EXERCISE. Below is a listing; transcribe it exactly but without any images.
BEGIN RECORDS FOR THE EXERCISE
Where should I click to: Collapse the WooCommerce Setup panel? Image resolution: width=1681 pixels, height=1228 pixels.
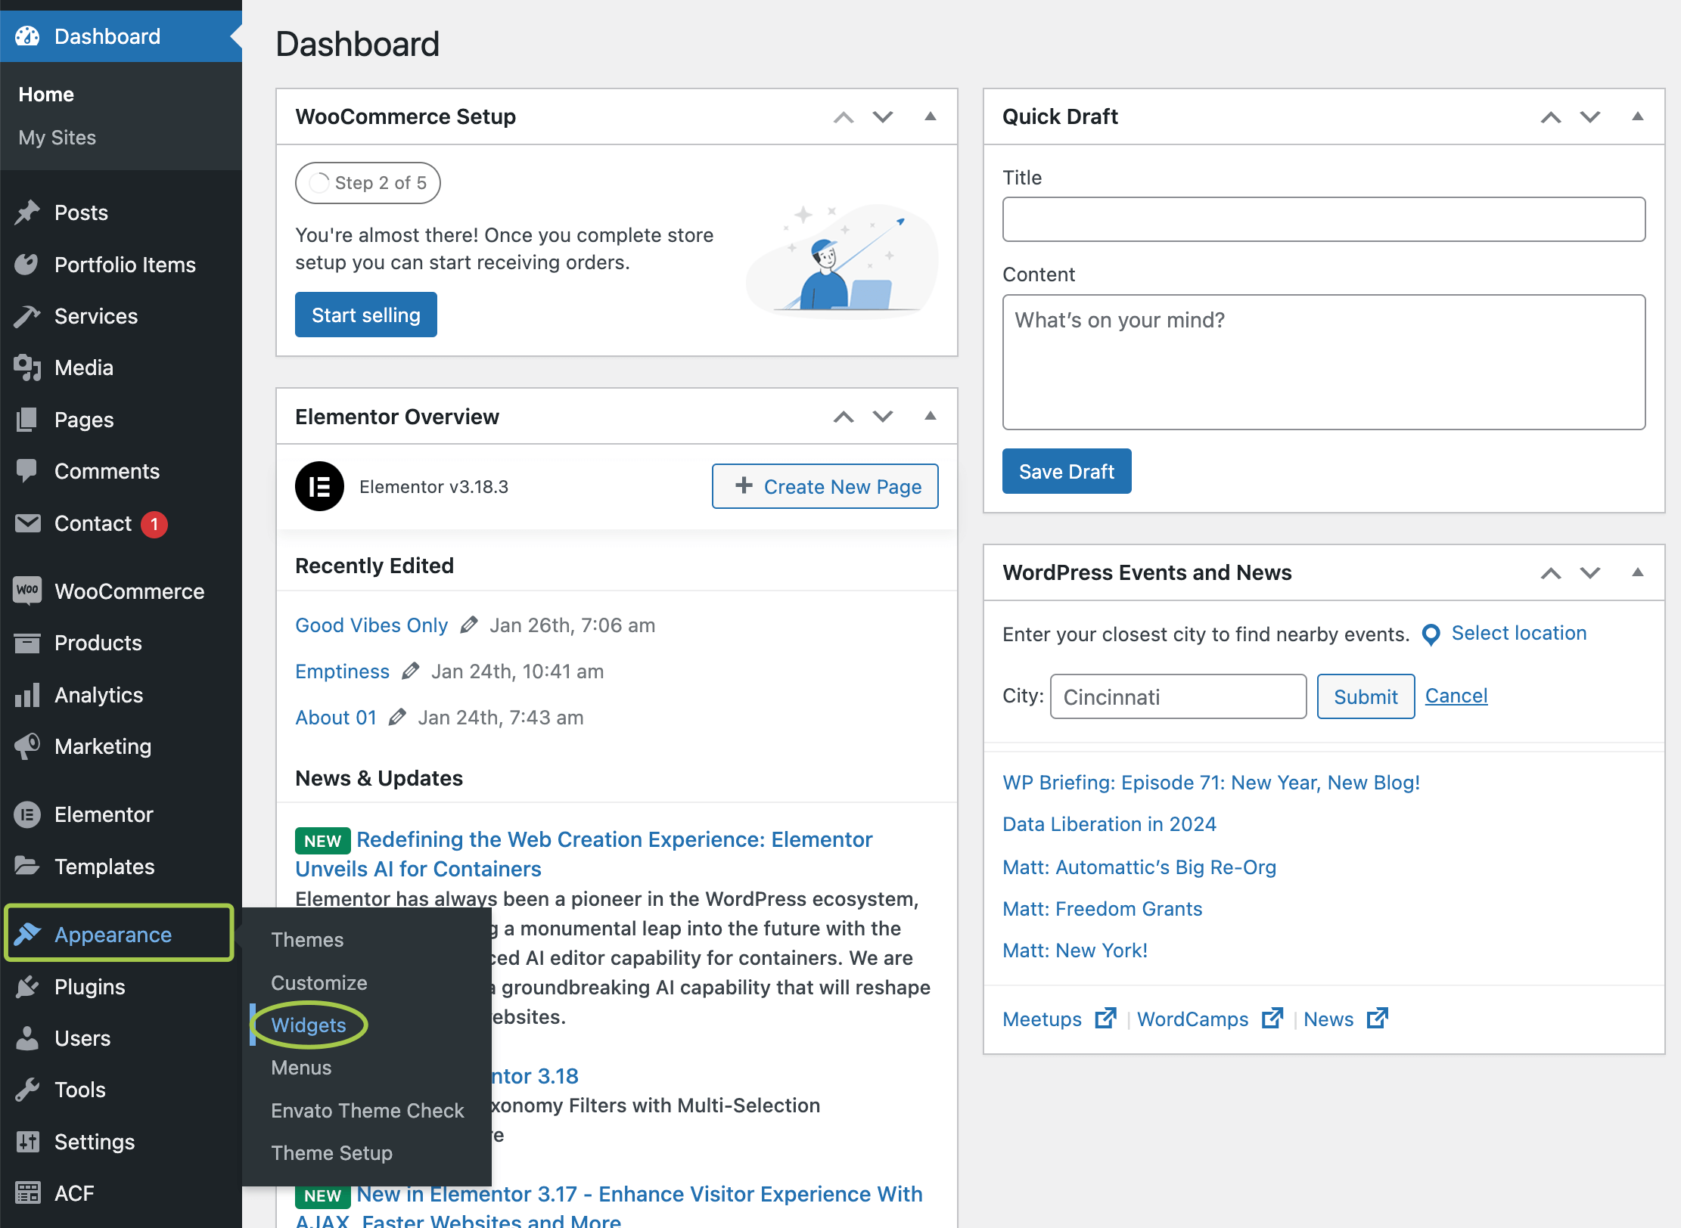point(931,116)
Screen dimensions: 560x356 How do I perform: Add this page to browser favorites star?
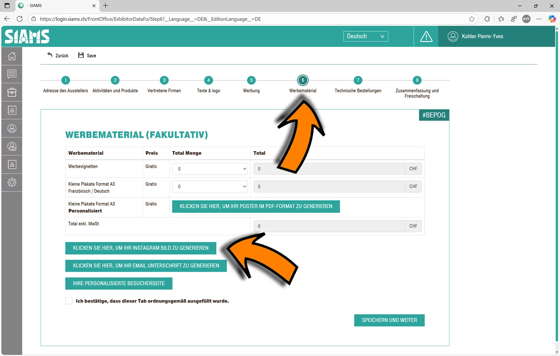coord(472,19)
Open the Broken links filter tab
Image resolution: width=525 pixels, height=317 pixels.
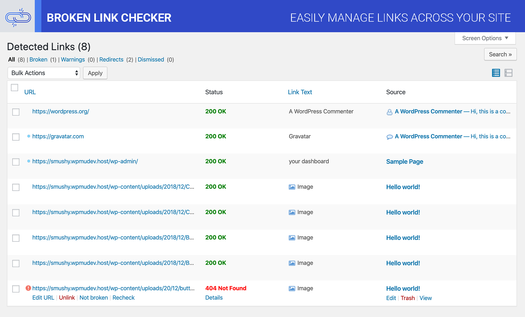[x=38, y=59]
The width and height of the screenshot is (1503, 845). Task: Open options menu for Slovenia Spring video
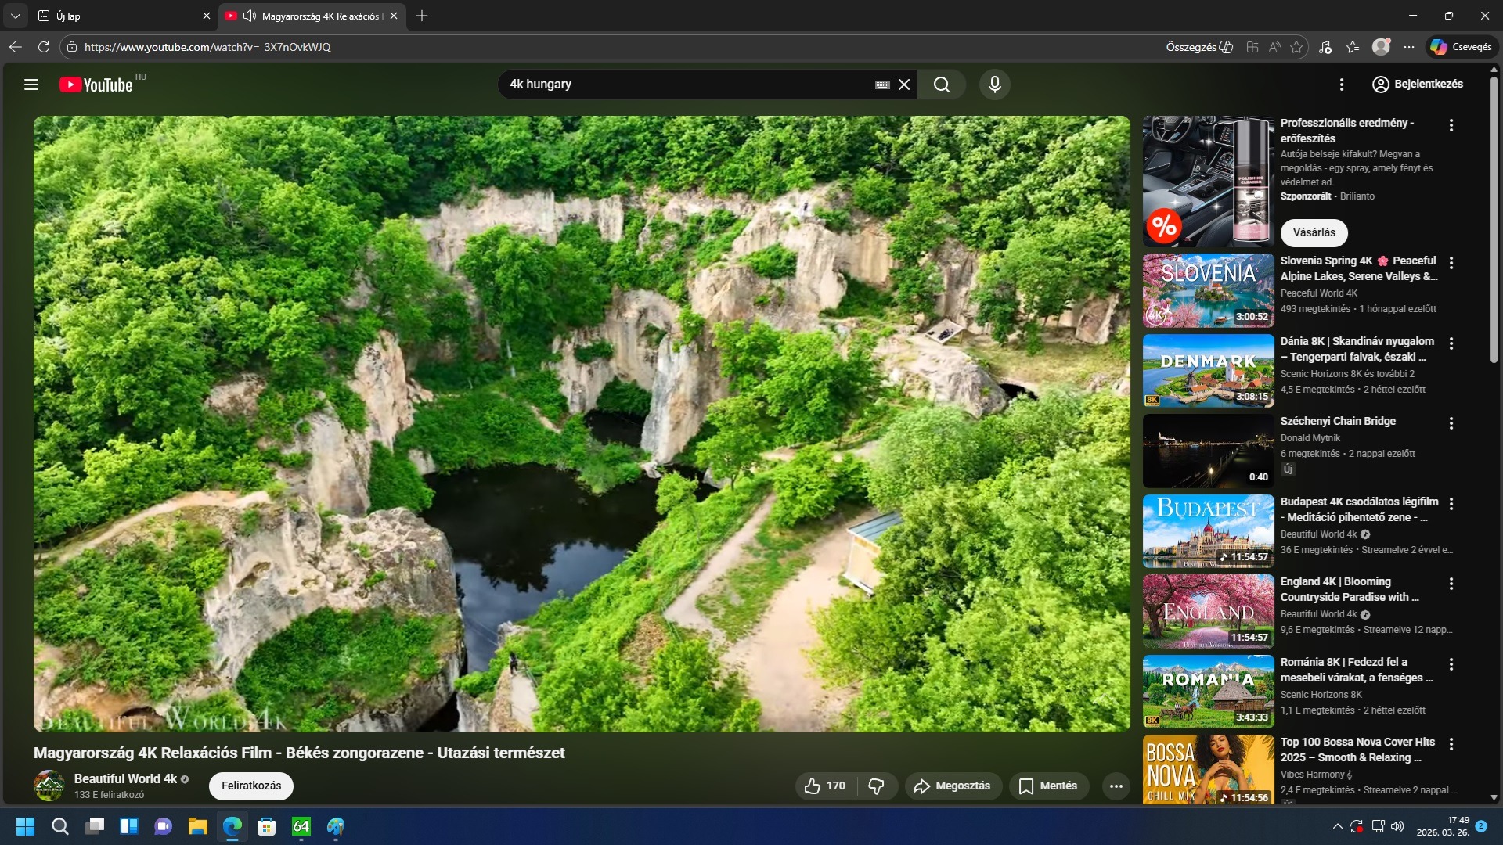[x=1451, y=263]
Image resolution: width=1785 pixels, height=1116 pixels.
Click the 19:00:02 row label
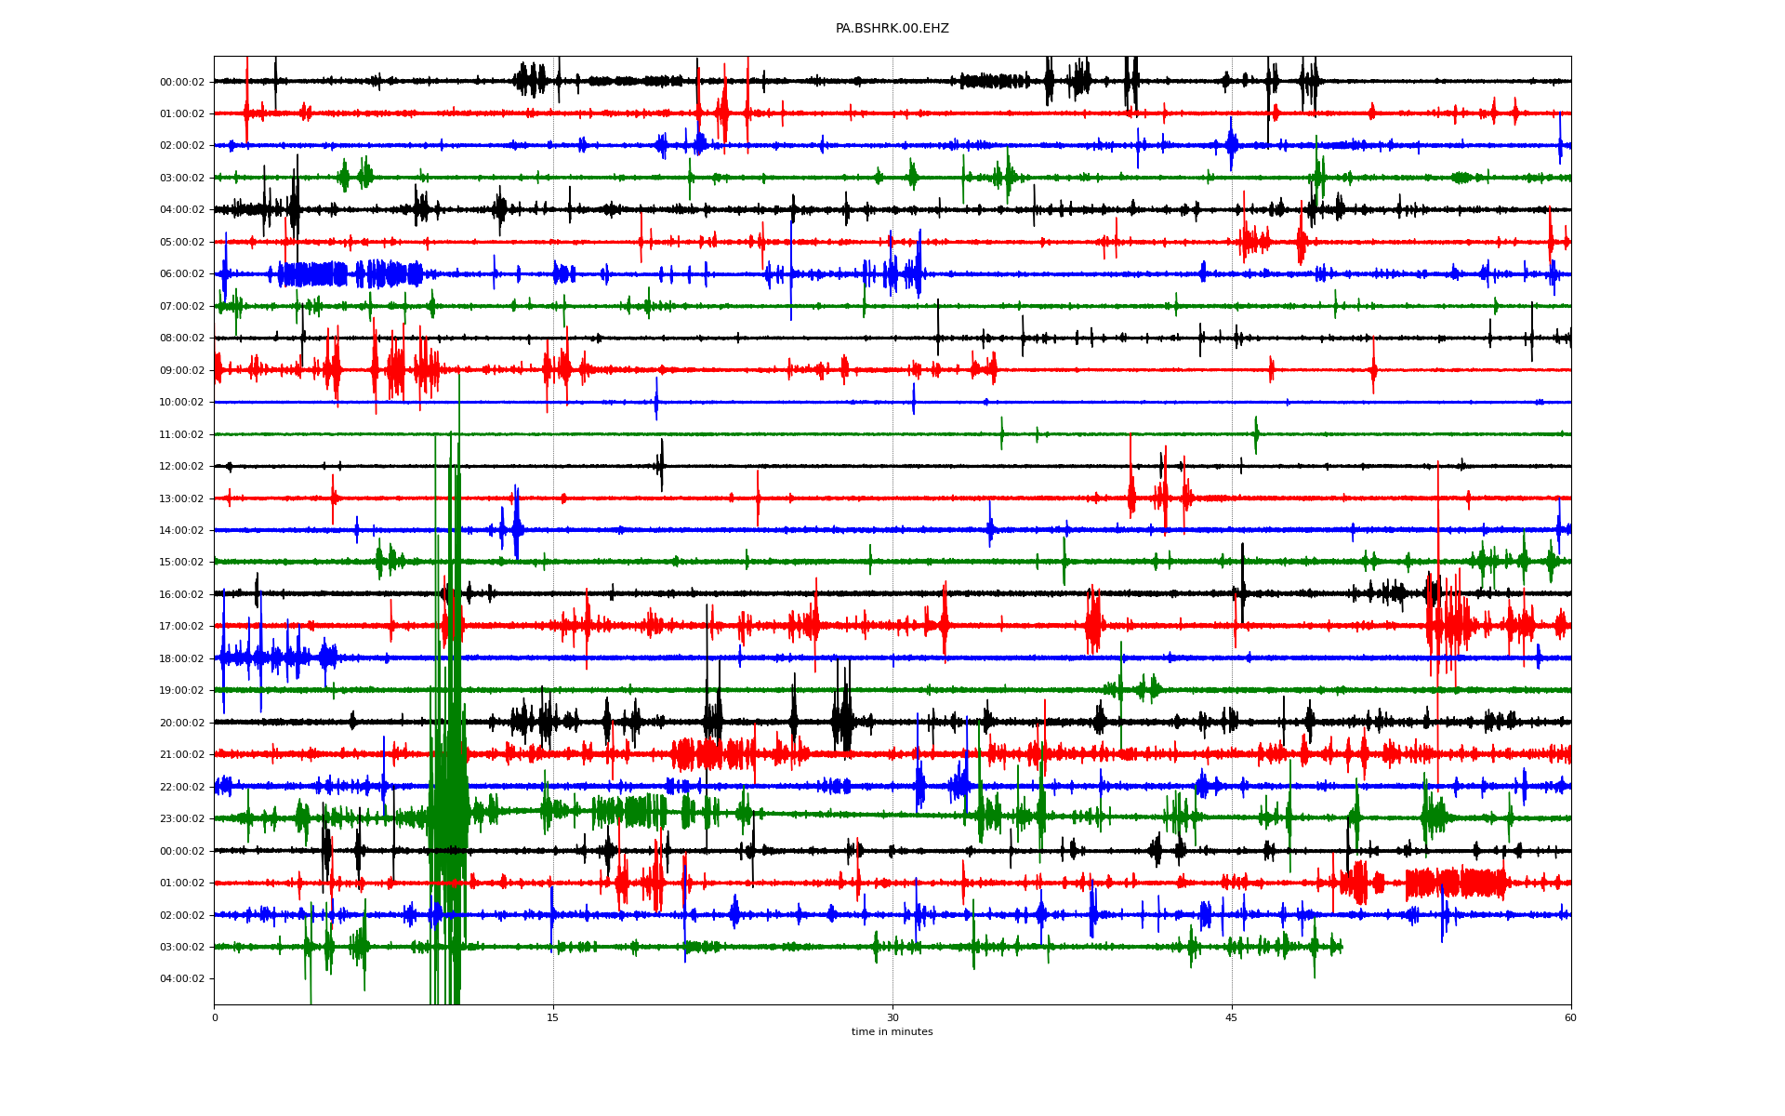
END RECORDS FOR THE EXERCISE
SOLUTION.
Where should I click to: Collapse the WooCommerce Setup panel? Image resolution: width=1681 pixels, height=1228 pixels.
point(931,116)
Screen dimensions: 560x356 How do I perform: Add this page to browser favorites star?
coord(472,19)
Open the Broken links filter tab
Image resolution: width=525 pixels, height=317 pixels.
[x=38, y=59]
The width and height of the screenshot is (1503, 845). Task: Open options menu for Slovenia Spring video
[x=1451, y=263]
Image resolution: width=1785 pixels, height=1116 pixels.
Click the 19:00:02 row label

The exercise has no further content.